* AIM OF THE TASK
Set down the material in full. Keep every line exactly as it is.

____ DATA LISTING

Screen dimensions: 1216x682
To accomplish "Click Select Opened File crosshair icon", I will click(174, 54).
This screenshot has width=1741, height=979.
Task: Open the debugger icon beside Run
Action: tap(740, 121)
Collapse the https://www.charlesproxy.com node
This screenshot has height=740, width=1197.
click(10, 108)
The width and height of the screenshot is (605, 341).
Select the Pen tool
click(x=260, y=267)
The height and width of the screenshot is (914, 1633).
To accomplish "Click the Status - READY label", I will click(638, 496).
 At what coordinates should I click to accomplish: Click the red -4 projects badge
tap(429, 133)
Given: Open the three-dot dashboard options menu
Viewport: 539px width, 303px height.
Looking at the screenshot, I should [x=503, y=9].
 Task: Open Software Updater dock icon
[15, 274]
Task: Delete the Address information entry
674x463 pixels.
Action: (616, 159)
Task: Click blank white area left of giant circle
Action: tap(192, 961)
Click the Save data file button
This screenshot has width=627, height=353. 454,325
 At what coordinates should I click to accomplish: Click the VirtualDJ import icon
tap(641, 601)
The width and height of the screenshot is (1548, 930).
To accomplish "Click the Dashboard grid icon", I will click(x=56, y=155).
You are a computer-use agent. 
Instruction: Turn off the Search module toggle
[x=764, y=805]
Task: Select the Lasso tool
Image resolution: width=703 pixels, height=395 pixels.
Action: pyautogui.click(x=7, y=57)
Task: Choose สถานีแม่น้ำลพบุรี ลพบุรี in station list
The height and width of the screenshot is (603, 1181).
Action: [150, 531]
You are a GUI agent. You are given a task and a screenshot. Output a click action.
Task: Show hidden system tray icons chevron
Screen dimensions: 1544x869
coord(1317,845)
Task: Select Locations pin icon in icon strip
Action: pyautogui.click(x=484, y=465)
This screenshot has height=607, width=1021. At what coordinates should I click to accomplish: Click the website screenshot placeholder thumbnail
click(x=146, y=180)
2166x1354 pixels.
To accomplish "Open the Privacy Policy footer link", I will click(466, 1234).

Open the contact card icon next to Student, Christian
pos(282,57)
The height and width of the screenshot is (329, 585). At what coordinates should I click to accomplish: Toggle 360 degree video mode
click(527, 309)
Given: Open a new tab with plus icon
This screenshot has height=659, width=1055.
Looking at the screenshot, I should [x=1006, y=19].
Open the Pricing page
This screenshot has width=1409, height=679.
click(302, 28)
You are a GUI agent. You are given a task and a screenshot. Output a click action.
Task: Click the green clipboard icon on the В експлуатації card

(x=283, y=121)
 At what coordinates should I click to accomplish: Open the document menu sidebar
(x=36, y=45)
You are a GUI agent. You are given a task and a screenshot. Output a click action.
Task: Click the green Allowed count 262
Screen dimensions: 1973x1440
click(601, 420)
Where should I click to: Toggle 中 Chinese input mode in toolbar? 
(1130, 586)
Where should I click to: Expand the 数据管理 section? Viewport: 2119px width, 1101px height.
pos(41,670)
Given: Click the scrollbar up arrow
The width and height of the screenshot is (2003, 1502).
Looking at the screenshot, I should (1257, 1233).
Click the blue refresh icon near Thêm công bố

________

* COMPLETED EXERCISE
Screen dimensions: 1216x682
To accomplish "Click Select Opened File crosshair icon", I will click(174, 54).
This screenshot has width=1741, height=979.
Task: Open the debugger icon beside Run
Action: tap(740, 121)
Collapse the https://www.charlesproxy.com node
This screenshot has height=740, width=1197.
click(10, 108)
The width and height of the screenshot is (605, 341).
Select the Pen tool
click(x=260, y=267)
The height and width of the screenshot is (914, 1633).
To accomplish "Click the Status - READY label", I will click(638, 496).
 At what coordinates should I click to accomplish: Click the red -4 projects badge
tap(429, 133)
Given: Open the three-dot dashboard options menu
Viewport: 539px width, 303px height.
Looking at the screenshot, I should [x=503, y=9].
 Task: Open Software Updater dock icon
[15, 274]
Task: Delete the Address information entry
674x463 pixels.
Action: (616, 159)
Task: Click blank white area left of giant circle
Action: tap(192, 961)
Click the Save data file button
This screenshot has width=627, height=353. 454,325
 At what coordinates should I click to accomplish: Click the VirtualDJ import icon
tap(641, 601)
The width and height of the screenshot is (1548, 930).
To accomplish "Click the Dashboard grid icon", I will click(x=56, y=155).
You are a computer-use agent. 
Instruction: Turn off the Search module toggle
[x=764, y=805]
Task: Select the Lasso tool
Image resolution: width=703 pixels, height=395 pixels.
Action: pyautogui.click(x=7, y=57)
Task: Choose สถานีแม่น้ำลพบุรี ลพบุรี in station list
The height and width of the screenshot is (603, 1181).
Action: [150, 531]
You are a GUI agent. You are given a task and a screenshot. Output a click action.
Task: Show hidden system tray icons chevron
Screen dimensions: 1544x869
coord(1317,845)
Task: Select Locations pin icon in icon strip
Action: pyautogui.click(x=484, y=465)
This screenshot has height=607, width=1021. At what coordinates should I click to accomplish: Click the website screenshot placeholder thumbnail
click(x=146, y=180)
2166x1354 pixels.
To accomplish "Open the Privacy Policy footer link", I will click(466, 1234).

Open the contact card icon next to Student, Christian
pos(282,57)
The height and width of the screenshot is (329, 585). At what coordinates should I click to accomplish: Toggle 360 degree video mode
click(527, 309)
Given: Open a new tab with plus icon
This screenshot has height=659, width=1055.
Looking at the screenshot, I should [x=1006, y=19].
Open the Pricing page
This screenshot has width=1409, height=679.
click(302, 28)
You are a GUI agent. You are given a task and a screenshot. Output a click action.
Task: Click the green clipboard icon on the В експлуатації card

(x=283, y=121)
 At what coordinates should I click to accomplish: Open the document menu sidebar
(x=36, y=45)
You are a GUI agent. You are given a task and a screenshot. Output a click action.
Task: Click the green Allowed count 262
Screen dimensions: 1973x1440
click(601, 420)
Where should I click to: Toggle 中 Chinese input mode in toolbar? 
(1130, 586)
Where should I click to: Expand the 数据管理 section? Viewport: 2119px width, 1101px height.
pos(41,670)
Given: Click the scrollbar up arrow
The width and height of the screenshot is (2003, 1502).
Looking at the screenshot, I should (1257, 1233).
Click the blue refresh icon near Thêm công bố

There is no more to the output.